Time Cat is a children's fantasy novel by Lloyd Alexander, first published in 1963.
It was his first children's fantasy.

==Origins==

Alexander succeeded on his first try writing fantasy for children, which he later called "the most creative and liberating experience of my life." Time Cat was a fantasy inspired by one of his pet cats, Solomon. Solomon would visit the office while Alexander was working, but the author would never see him come or go. He recalled in 1999:
I began to have a private joke, playing a game as it were, pretending to appear and disappear whenever he wanted to. ... If a cat has nine lives, maybe he's gone off to visit one of his nine lives. At that moment, it suddenly occurred to me – this sounds like an idea for a whole book. Each chapter would be one of his nine lives. I didn't give him a credit in the book. But I should have, even though he didn't do any work.

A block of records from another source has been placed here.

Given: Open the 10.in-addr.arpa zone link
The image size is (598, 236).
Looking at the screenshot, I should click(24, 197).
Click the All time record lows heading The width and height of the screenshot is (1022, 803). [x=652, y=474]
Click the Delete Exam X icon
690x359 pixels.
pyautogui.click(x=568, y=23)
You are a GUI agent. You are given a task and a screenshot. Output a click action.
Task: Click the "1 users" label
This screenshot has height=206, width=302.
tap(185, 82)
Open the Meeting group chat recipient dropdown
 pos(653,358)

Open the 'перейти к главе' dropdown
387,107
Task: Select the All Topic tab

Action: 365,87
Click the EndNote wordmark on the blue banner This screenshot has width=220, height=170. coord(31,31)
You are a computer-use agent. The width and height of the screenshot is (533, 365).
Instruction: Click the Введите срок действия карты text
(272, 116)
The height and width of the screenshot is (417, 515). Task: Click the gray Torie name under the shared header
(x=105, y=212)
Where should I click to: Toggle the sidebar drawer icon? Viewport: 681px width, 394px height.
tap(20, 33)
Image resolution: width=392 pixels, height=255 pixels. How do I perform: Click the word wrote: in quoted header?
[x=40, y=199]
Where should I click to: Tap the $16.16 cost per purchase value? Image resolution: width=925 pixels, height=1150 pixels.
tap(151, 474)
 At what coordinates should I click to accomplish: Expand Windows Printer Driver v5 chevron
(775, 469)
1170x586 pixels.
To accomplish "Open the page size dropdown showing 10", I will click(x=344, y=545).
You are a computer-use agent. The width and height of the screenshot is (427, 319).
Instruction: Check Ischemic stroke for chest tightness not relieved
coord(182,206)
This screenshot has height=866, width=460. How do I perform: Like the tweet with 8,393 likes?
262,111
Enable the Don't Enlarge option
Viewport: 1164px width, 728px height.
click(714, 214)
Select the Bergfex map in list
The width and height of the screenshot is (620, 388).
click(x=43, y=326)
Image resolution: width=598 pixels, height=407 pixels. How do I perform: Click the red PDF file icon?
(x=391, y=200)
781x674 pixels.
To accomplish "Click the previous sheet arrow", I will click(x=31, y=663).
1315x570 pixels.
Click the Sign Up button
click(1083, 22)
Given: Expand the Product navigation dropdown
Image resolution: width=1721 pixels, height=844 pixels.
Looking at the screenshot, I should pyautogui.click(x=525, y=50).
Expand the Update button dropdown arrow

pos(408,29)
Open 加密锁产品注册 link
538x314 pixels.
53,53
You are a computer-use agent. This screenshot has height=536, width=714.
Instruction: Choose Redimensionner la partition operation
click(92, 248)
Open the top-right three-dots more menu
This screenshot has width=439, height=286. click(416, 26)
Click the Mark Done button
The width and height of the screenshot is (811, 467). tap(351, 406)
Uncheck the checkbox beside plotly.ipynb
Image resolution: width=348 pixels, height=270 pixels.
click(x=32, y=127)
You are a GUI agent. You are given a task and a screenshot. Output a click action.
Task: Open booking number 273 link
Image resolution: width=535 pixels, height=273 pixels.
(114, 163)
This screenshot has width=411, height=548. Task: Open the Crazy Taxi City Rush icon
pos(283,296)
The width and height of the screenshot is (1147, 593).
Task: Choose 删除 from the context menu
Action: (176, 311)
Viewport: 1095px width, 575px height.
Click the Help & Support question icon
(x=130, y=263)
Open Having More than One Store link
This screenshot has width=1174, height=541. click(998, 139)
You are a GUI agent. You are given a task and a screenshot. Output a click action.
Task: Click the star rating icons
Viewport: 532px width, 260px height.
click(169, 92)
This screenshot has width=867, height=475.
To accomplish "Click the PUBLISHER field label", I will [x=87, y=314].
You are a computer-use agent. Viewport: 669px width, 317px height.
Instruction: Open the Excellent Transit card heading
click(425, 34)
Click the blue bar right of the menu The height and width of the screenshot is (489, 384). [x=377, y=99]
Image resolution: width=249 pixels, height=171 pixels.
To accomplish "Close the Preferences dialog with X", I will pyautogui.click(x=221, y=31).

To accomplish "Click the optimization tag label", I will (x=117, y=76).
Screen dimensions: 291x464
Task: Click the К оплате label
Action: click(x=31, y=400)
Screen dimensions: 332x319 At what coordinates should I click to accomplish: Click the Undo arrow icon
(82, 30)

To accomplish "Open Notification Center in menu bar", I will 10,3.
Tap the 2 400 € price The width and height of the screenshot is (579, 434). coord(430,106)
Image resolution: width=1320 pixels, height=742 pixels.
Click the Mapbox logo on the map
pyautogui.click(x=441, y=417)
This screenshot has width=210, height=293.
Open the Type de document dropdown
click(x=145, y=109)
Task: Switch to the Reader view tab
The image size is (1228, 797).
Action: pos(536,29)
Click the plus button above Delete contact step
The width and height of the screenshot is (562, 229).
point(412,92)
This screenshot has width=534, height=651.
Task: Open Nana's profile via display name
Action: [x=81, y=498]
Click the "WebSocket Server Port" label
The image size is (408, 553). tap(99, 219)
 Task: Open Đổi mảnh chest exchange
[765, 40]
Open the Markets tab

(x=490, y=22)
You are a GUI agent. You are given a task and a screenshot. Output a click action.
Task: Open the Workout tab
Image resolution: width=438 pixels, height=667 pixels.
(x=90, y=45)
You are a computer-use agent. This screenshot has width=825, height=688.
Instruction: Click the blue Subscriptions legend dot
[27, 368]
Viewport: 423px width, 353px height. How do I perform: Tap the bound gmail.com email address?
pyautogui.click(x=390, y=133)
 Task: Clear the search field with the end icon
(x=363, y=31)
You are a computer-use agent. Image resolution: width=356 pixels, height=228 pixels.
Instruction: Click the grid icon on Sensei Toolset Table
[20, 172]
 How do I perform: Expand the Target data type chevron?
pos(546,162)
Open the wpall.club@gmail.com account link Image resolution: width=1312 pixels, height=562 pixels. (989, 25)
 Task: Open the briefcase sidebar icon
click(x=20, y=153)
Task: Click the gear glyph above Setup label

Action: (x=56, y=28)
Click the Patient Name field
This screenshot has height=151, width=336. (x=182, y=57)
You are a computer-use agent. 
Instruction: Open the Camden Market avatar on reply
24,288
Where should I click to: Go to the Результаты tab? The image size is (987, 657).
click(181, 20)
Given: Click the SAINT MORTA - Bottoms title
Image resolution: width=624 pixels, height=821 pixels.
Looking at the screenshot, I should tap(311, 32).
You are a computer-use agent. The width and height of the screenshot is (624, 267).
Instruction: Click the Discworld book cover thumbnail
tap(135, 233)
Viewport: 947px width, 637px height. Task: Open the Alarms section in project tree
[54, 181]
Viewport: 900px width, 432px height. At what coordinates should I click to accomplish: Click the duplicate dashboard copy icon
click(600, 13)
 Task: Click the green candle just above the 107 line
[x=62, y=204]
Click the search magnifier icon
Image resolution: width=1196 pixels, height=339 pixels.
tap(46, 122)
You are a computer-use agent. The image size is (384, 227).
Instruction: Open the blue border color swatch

The nine settings were "nine places in the past that a cat would logically visit", discovered by reading and research.

==Plot summary==
Jason learns that his cat, Gareth, is able to talk and has the power to travel to nine different points in world history (his "nine lives"). Jason convinces Gareth to take him along and their adventures begin where cats are considered divine, in Ancient Egypt in the year 2700 BC.

Subsequently, they visit Rome, where they are taken in by the Old Cats of Caesar. There, they are kidnapped to a village where Cerdric Longtooth, the chieftain of the village tries to burn him but his wife objects. Later on, the villagers find out about Gareth. They refer to Gareth as a "Catamountain." Jason takes this opportunity to pretend to be the beholder of the supposedly Ferocious beast. They later on become friends with the village and leave after another catamountain arrives. This time, with kittens. Later, they visit Britain (55 BC), Ireland (AD 411), Japan (998), Italy (1468), Peru (1555), the Isle of Man (1588), Germany (1600), and the United States (1775).

After nine episodes they return home. Gareth says he will never again speak to Jason, and he forbids Jason ever to mention their travels to anyone. It is not difficult for Jason to obey, since he doubts that anyone would believe his story. However, he has acquired an ankh pendant as a memento and he uses it to communicate with Gareth without talking.